Fayette County

Condo owners near UK said problems cost them millions. They could soon get a settlement.

A settlement is near in the class-action lawsuit over the design, construction and maintenance of the CenterCourt condominium complex on South Upper Street.

The condo owners alleged that poor construction, negligence and building code violations in the complex near the University of Kentucky cost them millions in repairs, rental income from tenants who had to move, and a loss in the value of their units.

Fayette Circuit Judge Pamela Goodwine gave preliminary approval Friday to a proposed settlement agreement. The terms of the deal, contained in a sealed document given to the judge, will not be publicly disclosed.

But informational meetings have been held with condo owners, said Darren Duzyk, the attorney for the plaintiffs.

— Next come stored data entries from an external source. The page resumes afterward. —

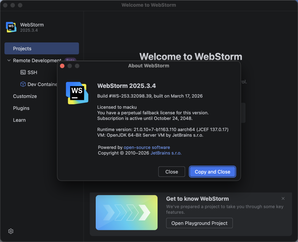Viewport: 298px width, 242px height.
Task: Click the Dev Containers cube icon
Action: tap(23, 84)
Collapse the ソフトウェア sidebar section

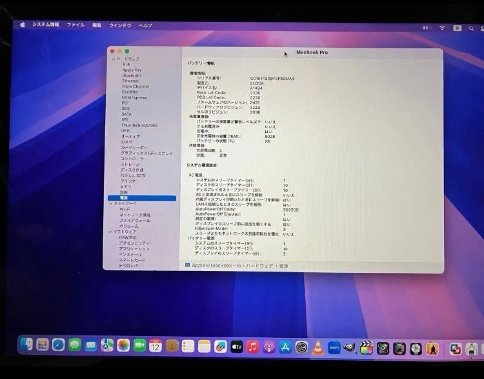pyautogui.click(x=110, y=232)
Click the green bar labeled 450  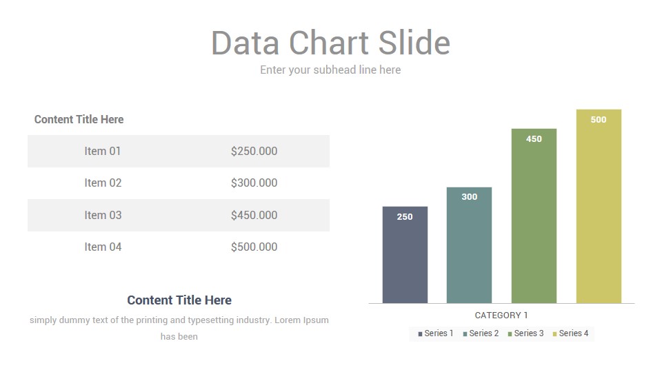coord(534,216)
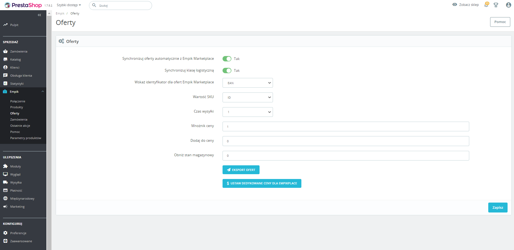Collapse the sidebar with double-chevron icon
Image resolution: width=514 pixels, height=250 pixels.
click(39, 15)
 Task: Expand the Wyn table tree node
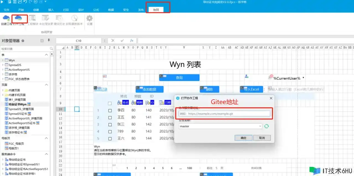(x=3, y=60)
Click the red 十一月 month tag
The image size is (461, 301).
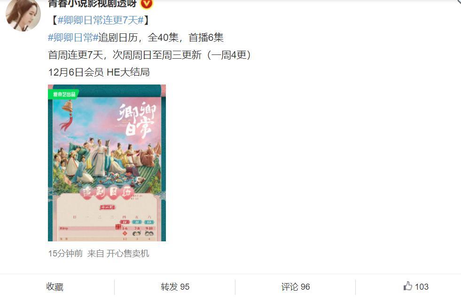107,208
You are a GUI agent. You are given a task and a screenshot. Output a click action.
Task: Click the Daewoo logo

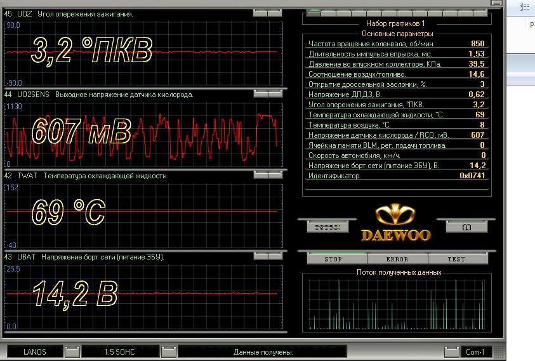(x=396, y=224)
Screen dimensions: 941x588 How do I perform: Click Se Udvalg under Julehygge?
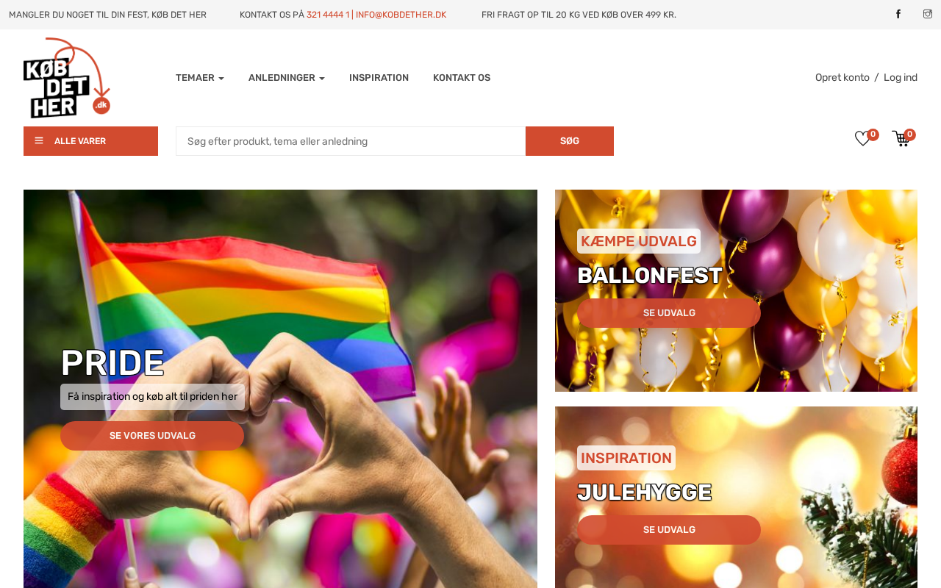tap(669, 530)
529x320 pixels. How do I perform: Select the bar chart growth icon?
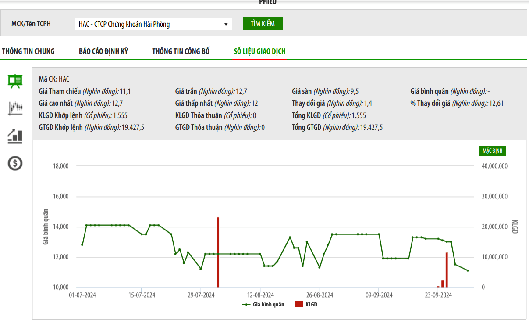coord(15,136)
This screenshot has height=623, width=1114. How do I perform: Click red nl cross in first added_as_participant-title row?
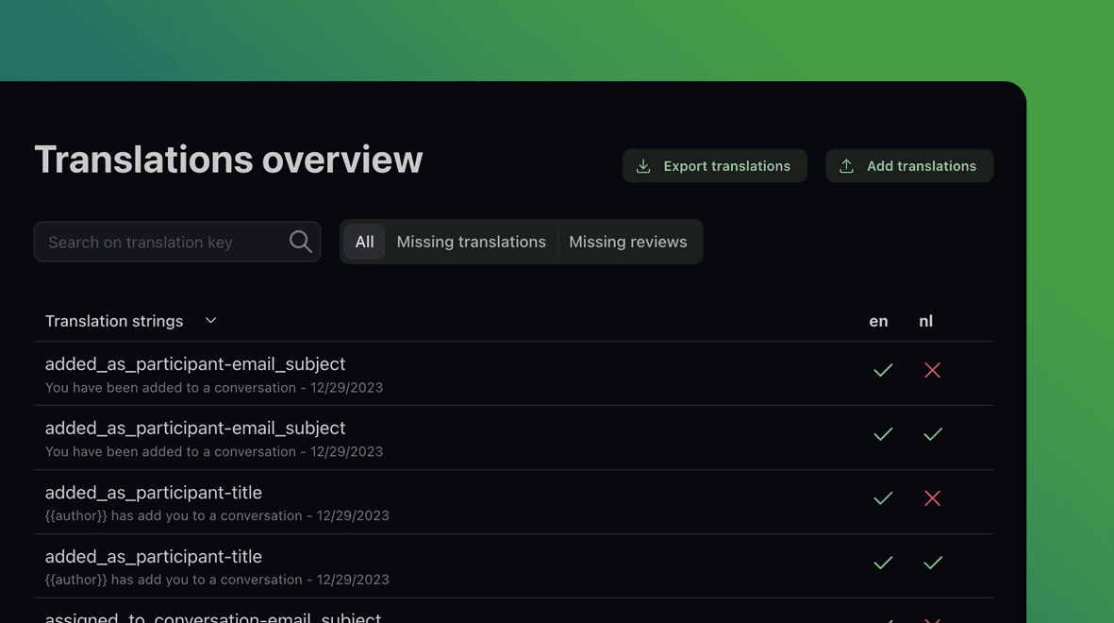tap(932, 498)
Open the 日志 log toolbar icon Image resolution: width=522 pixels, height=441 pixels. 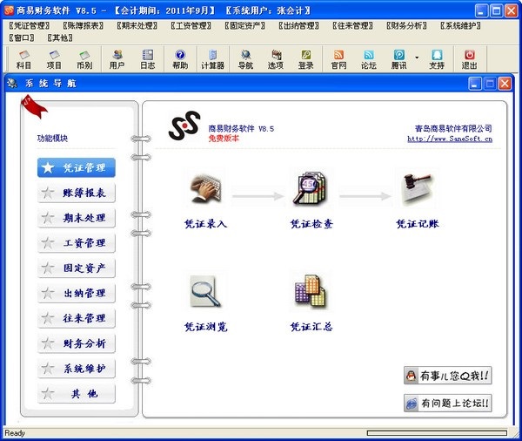(148, 59)
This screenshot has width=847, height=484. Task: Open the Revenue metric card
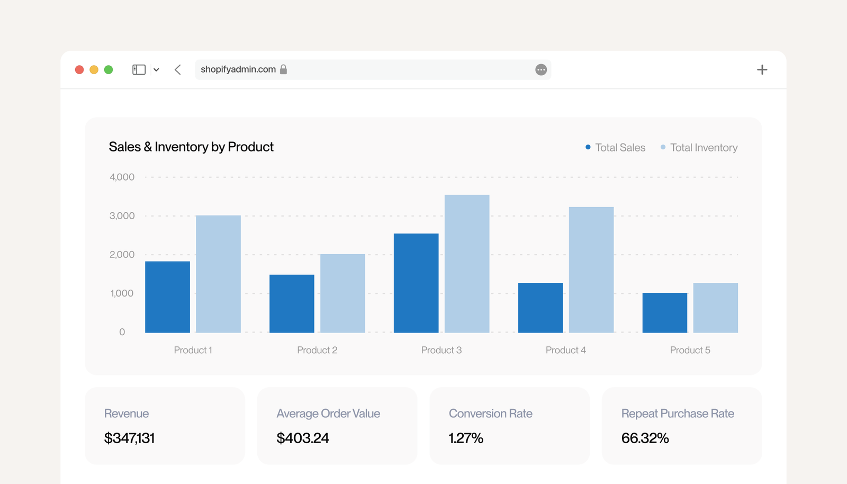pyautogui.click(x=165, y=426)
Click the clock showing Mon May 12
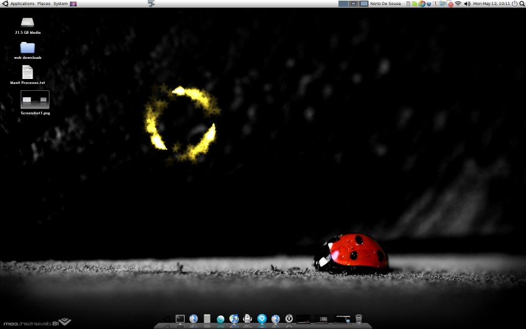The image size is (526, 329). coord(491,4)
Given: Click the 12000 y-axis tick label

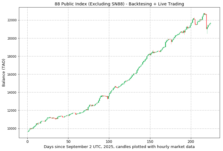Looking at the screenshot, I should [x=12, y=110].
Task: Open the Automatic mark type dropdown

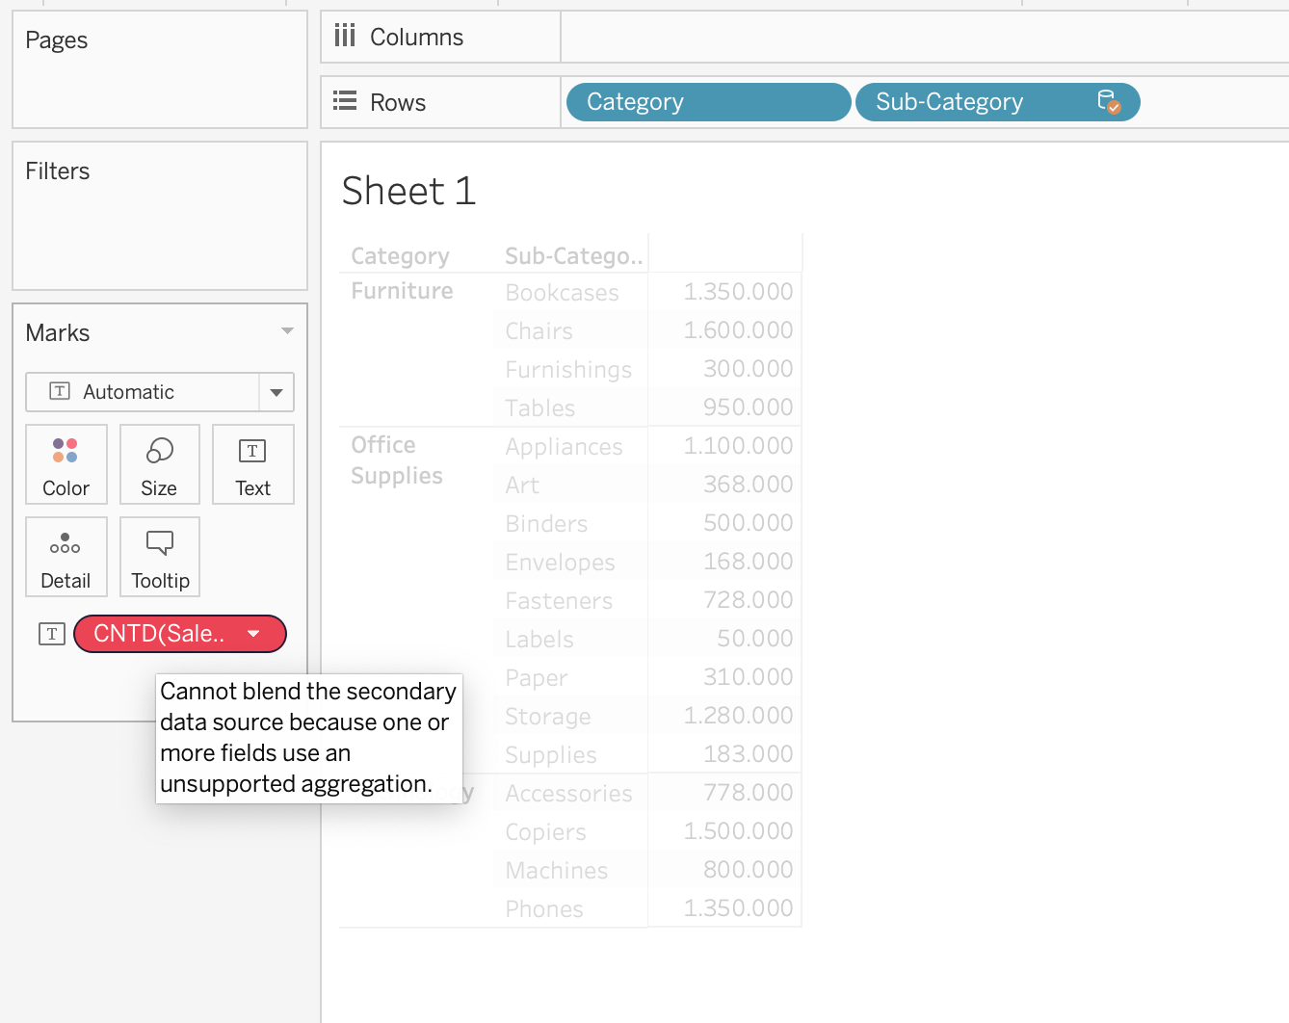Action: 276,392
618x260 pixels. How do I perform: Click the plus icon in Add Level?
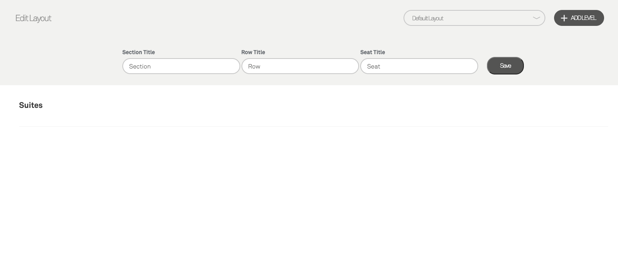pyautogui.click(x=564, y=18)
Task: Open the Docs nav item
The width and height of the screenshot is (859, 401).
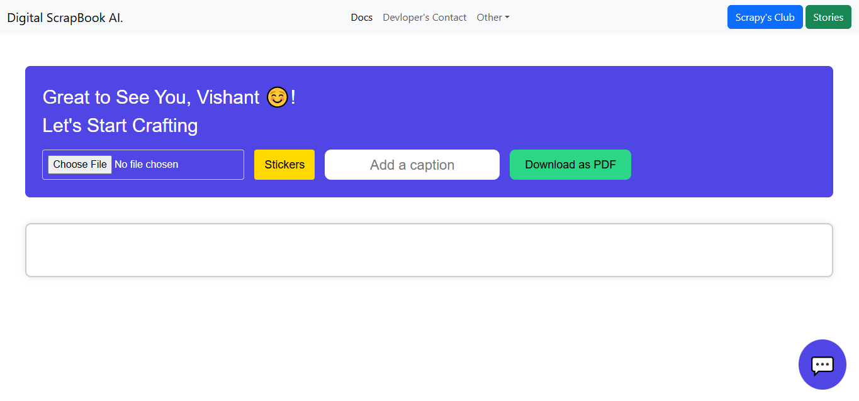Action: (362, 18)
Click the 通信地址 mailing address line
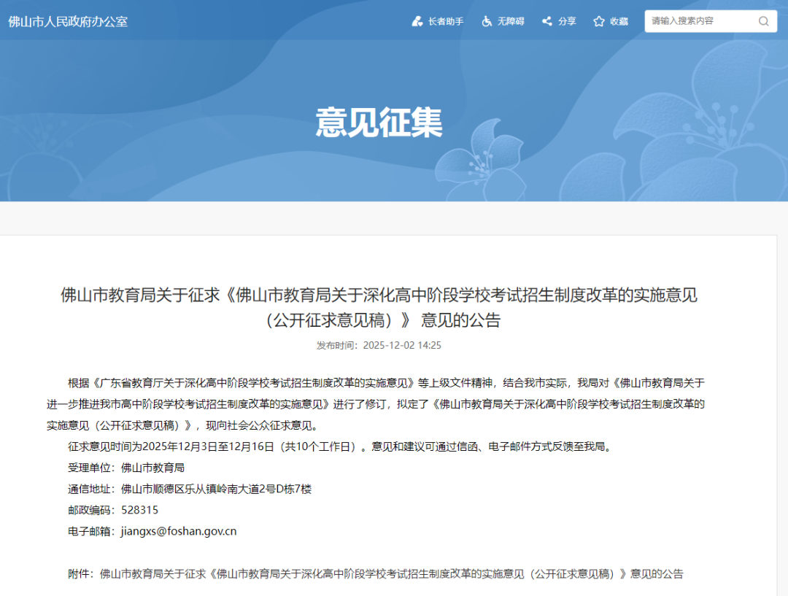Screen dimensions: 788x596 point(190,489)
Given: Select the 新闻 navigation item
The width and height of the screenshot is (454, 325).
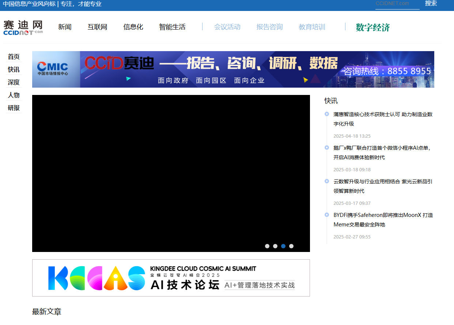Looking at the screenshot, I should coord(65,27).
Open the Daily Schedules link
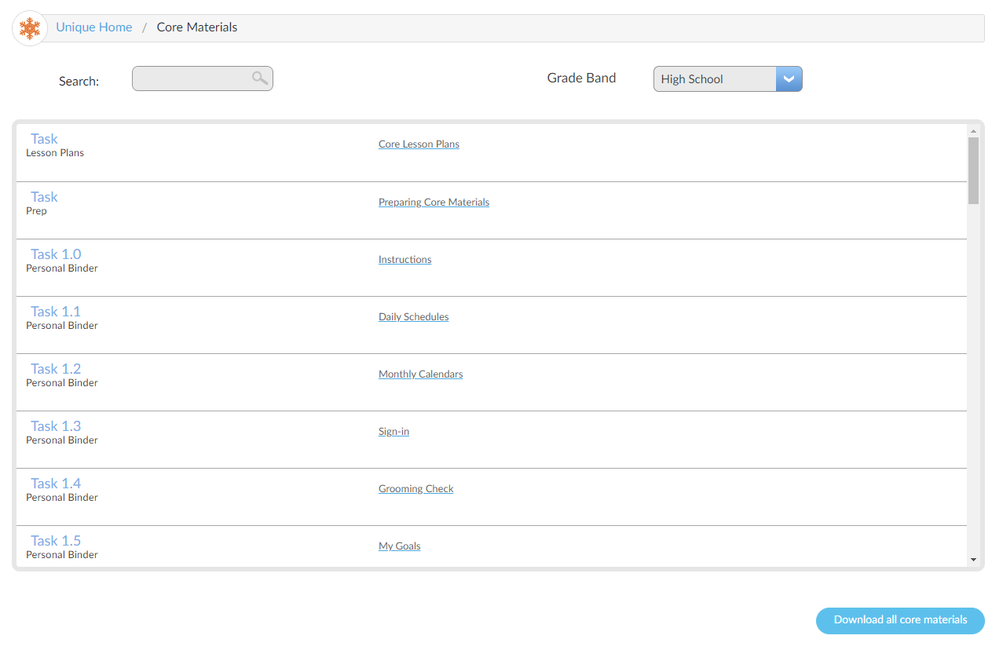 pos(413,317)
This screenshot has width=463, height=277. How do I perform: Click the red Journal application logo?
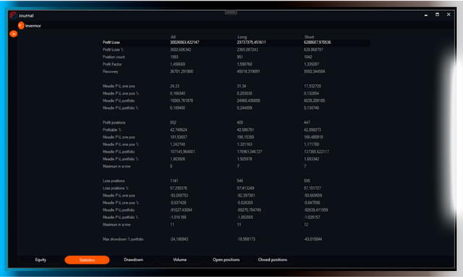tap(13, 15)
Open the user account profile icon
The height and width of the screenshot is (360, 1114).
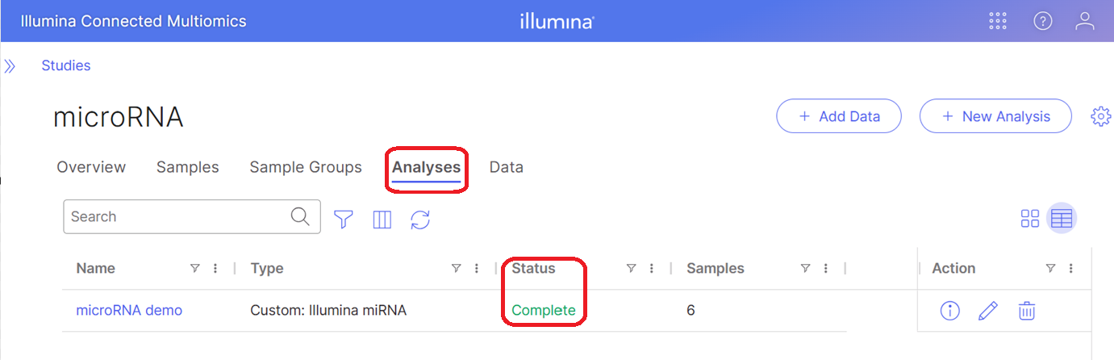click(1085, 22)
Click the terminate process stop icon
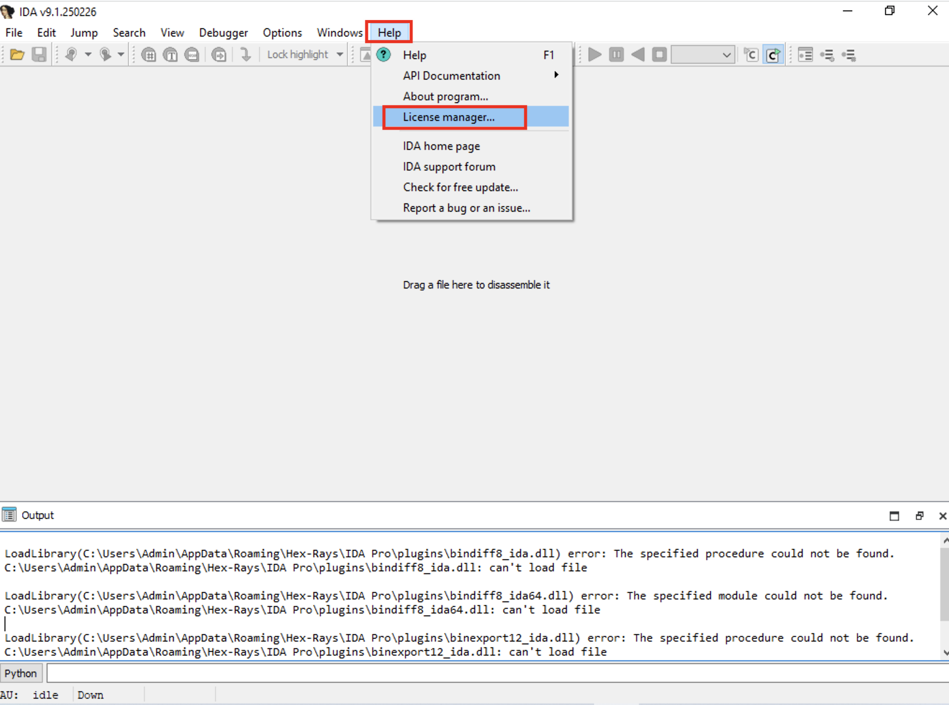The width and height of the screenshot is (949, 705). click(x=659, y=55)
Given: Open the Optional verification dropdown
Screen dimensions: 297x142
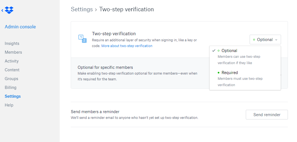Looking at the screenshot, I should 265,40.
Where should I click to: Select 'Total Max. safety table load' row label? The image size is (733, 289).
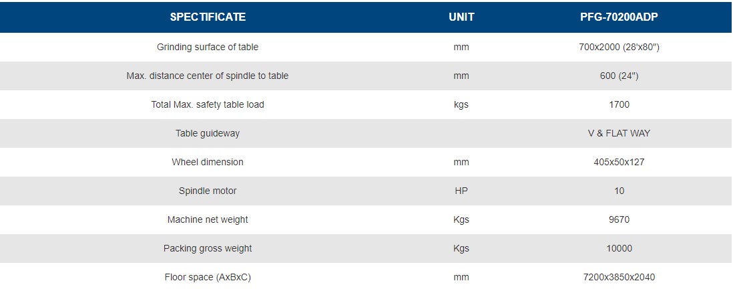click(x=208, y=104)
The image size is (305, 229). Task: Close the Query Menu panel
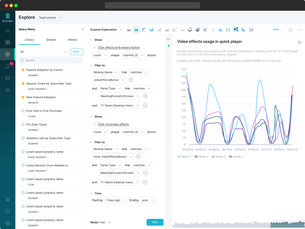tap(82, 30)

If the judge gives final approval, the defendants will pay the condo association “agreed upon amounts,” and the money would be used for further remediation of the building and parking garage, court documents say.

In exchange, the condo owners “will release the defendants from all claims of any kind that were or could have been raised in the litigation concerning the remediation on the project,” the documents say.

The final resolution won’t come until after the judge determines the “fairness, reasonableness and adequacy” of the proposed settlement at a Jan. 18 hearing.

The proposal is the result of negotiations and several months of court-ordered mediation.

In the suit filed in July 2016, members of the CenterCourt Condominium Owners Association sought unspecified damages for money they’ve spent repairing balconies and other remediation that has been done and remains to be done on the complex that opened 10 years ago.

Among the defendants sued was Woodford Steel, doing business as WS Construction of Versailles, which was the contractor that built CenterCourt. The company is owned by Gray Construction, but Lexington Mayor Jim Gray was not named as a defendant.

The property was developed by a company in which Lexington lawyer Bill Lear is the registered agent.

Condo owners reported problems such as shifting balconies and water coming from electrical outlets and smoke detectors. The parking garage also requires “remediation,” but what that entails isn’t specified in the preliminary documents.

In addition to their monthly dues, condo owners were billed special “assessments” to pay for repairs. Depending on the square footage, the condos have a fair cash value ranging from $160,000 to more than $300,000, according to property records.

The complex with 156 units is bordered by South Upper, Bolivar, South Mill and Cedar streets. Most of the damage and repair has been on the west side and two courtyards that border South Mill Street.